Lech, Redd's Sun

Collapse
X
 
  • Czas
  • Pokaż
Clear All
new posts
  • kentaki
    Porucznik Browarny Tester
    • 2002.10
    • 452

    Lech, Redd's Sun

    Dziś dostałem nowy produkt KP. Kolejny napój z serii Redd's tym razem o smaku cytrusowym.
    Kolor jaśniutki, ale nie złoty, raczej wpadający w brzoskwinię (4,5)
    Piana słabiutka zupełnie nie piwna (2)
    Zapach jak na piwo to nie piwny (2), jak na aromatyzowany napój piwny to fajny cytrusik z nutkami brzoswiniowymi (4)
    Smak zupełnie nie piwny (2), ostro cytrusowy, trochę brzoskwiniowy, ale jakiś sztuczny niczym chemiczne oranżadki, jak dla mnie to trochę za słodki. Po przełknięciu gdzieś w gardle przebiją się jakby lekka goryczka chmielowa (4,5)
    Wysycenie CO2 OK (5)
    Opakowanie ładne, nowa szata Redd'sów - etykieta w złoto pomarańczowej tonacji, butelka biała, pomarańczowy kapsel twist, na kontrze wymieniona cała chemia (5)
    Generalnie ma szansę na przebój w upalne dni, ekstraktu nie podano, alk 4,5 % obj.
  • supersklep
    Kapitan Lagerowej Marynarki
    • 2005.01
    • 982

    #2
    Dodaję na gorąco fotkę ale jeszcze go nie piłem
    Attached Files


    Comment

    • supersklep
      Kapitan Lagerowej Marynarki
      • 2005.01
      • 982

      #3
      Ocena z ARTomatu
      Kolor: jaśniutki żółty
      Piana: właściwie brak
      Zapach: owoców cytrusowych
      Smak: cytryna ,brzoskwinia ,limonka itp
      Wysycenie: dobre
      Opakowanie: ciekawe i gustowne
      Uwagi: dla mnie smakuje jak lekko zfermentowany kompot ale ogólnie jako napój piwopodobny dla pań będzie się sprzedawał ,smak nie jest chemiczny

      Moja ocena: 4
      Last edited by supersklep; 2006-04-09, 19:59.


      Comment

      • adam16
        Pułkownik Chmielowy Ekspert
        • 2001.02
        • 9865

        #4
        Ocena z ARTomatu

        Kolor: Barwa – jaśniutkie, nie podoba mi się. [2]
        Piana: Piany brak [1]
        Zapach: – ma być cytrusowe, a ja czuję jakby brzoskwinię [2]
        Smak: – patrz „Zapach”. Raz przebija nadmierna słodycz, momentami znów czuć kwaśność. [2]
        Wysycenie: Gazu sporo na początku. Potem go nie widać ale na języku czuć. [4]
        Opakowanie: Etykieta wyróżnia się w tłumie. No i kapslarze coś dla siebie znajdą. Butelka zielona. [4.5]
        Uwagi: Tak na marginesie - okropnie nieprzyjemnie się po nim odbija.

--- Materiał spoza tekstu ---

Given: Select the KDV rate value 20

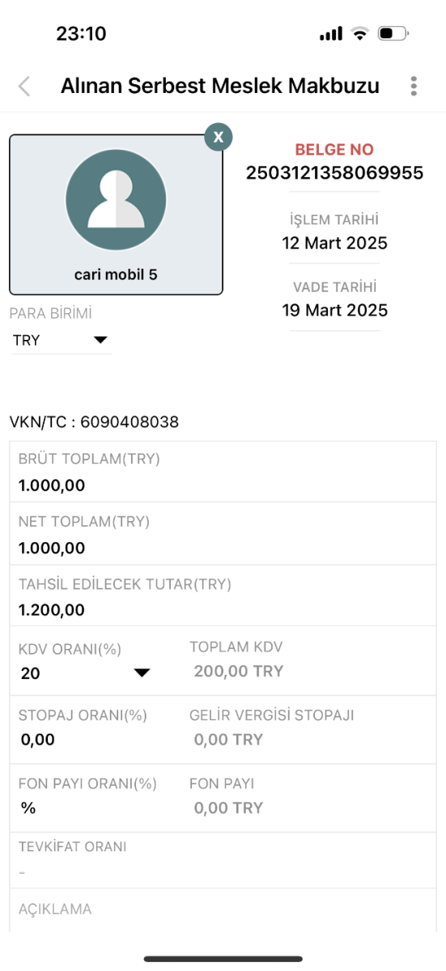Looking at the screenshot, I should [31, 673].
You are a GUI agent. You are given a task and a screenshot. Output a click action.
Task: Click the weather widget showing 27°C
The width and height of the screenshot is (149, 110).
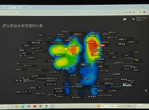click(x=107, y=106)
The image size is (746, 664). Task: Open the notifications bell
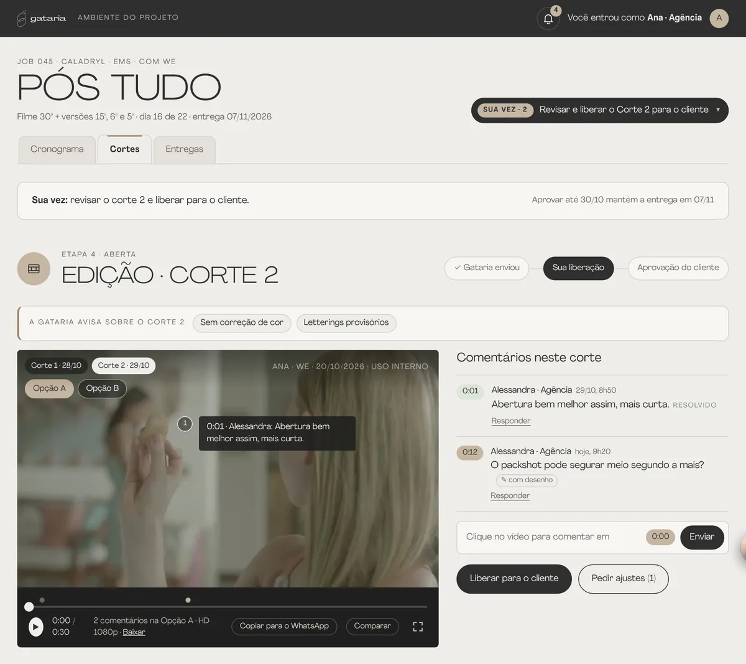(548, 18)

        Moja ocena: [2.125]
        Last edited by adam16; 2006-04-24, 11:52.
        Browar Hajduki.
        adam16@browar.biz
        Wspieraj swój Browar! Stań się Premium - Użytkownikiem!

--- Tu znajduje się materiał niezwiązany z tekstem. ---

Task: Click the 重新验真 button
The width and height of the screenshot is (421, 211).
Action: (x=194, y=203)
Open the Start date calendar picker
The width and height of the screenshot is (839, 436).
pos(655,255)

        Krasnoludki są na świecie, a w każdym razie w Chorzowie ;) a dowodem jest to, iż do domowego piwa siusiają :D - mam KWASIŻURA :D

        Comment

        • becik
          Generał Wszelkich Fermentacji
          🍼🍼
          • 2002.07
          • 14999

          #5
          Ocena z ARTomatu

          Kolor: słomkowy [4.5]
          Piana: obecna w minimalnej ilości przy nalewaniu, szybko znikła więc nawet nie mogłem zauwazyć jaka jest naprawdę [1.5]
          Zapach: landrynkowo-truskawowy, moze ten zapach miał dawać efekt innych owoców ale ja wlasnie taki czuję [3]
          Smak: szczypiące w język i podniebienie, lekko kwaskowate, w smaku przypoina mi smak ciekłej galaretki, jakiś owocowy bez żadnych "piwnych" smaków [2]
          Wysycenie: zdecydowanie za duże [2]
          Opakowanie: najładniejsza rzecz w tym produkcie gdyby nie biała butelka byłaby 5, świetna etykieta, kapsel twist-off [4.5]
          Uwagi: Nawet jak na smakowe piwo nie pasuje mi do tego gatunku, w smaku przypomina owocowe wino musujące

          Moja ocena: [2.55]
          Gdybyśmy nie mieli Warszawy w Generalnym Gubernatorstwie, to nie mielibyśmy 4/5 trudności, z którymi musimy walczyć. Warszawa jest i pozostanie ogniskiem zamętu, punktem, z którego rozprzestrzenia się niepokój w tym kraju - Hans Frank 14.12.1943 http://zamkidwory.forumoteka.pl

          Comment

          • rotmistrz
            D(r)u(c)h nieuchwytny
            • 2005.06
            • 469

            #6
            Ocena z ARTomatu

            Kolor: jasnożółty klarowny [3]
            Piana: początkowo była ,bardzo niska, znikła szybko pozostawiająć gołe piwo [1.5]
            Zapach: zapach cytrusow unosił się od początku do końca [2]
            Smak: do piwa dolano sok cytrynowy i jest nowe piwo, goryczka zostala przytłumiona przez sok dobre dla pań [2.5]
            Wysycenie: praktycznie żadne. po paru sekundach byłao w szkle ciecz piwopodobna [1.5]
            Opakowanie: ciepłe kolory puszk zachęcają do kupna, informacje o piwie nie pełne [3]
            Uwagi:

            Moja ocena: [2.225]

            Comment

            • cielak
              Major Piwnych Rewolucji
              • 2004.03
              • 2890

              #7
              Ocena z ARTomatu

              Kolor: jasna słomka, strasznie cieńki [2.5]
              Piana: przez ułamek sekundy była duża, grubo ziarnista, lecz momentalnie zanikła [1.5]
              Zapach: cytrynowo-słodki, cukierkowy. Nie piwny! [2]
              Smak: cieńki, choć dla mnie najlepszy z Reed's-ów (i dlatego 3). W głębi czuć pomarańcz i cytrynę, gdzieś jednak przebuijają się chemiczne posmaki. [3]
              Wysycenie: nagle buzuje, by po chwili zniknąć [2]
              Opakowanie: najładniejszy z Reed's-ów. (porównując oczywiście do starej "szaty") [4]
              Uwagi: Wypiłem i tyle. Zero zachwytu i chęci powrotu do tegoż wynalazku.

              P.S.
              Dziś mam "dzień chemiczny" w lodówce stoi Freeq Green Lime!!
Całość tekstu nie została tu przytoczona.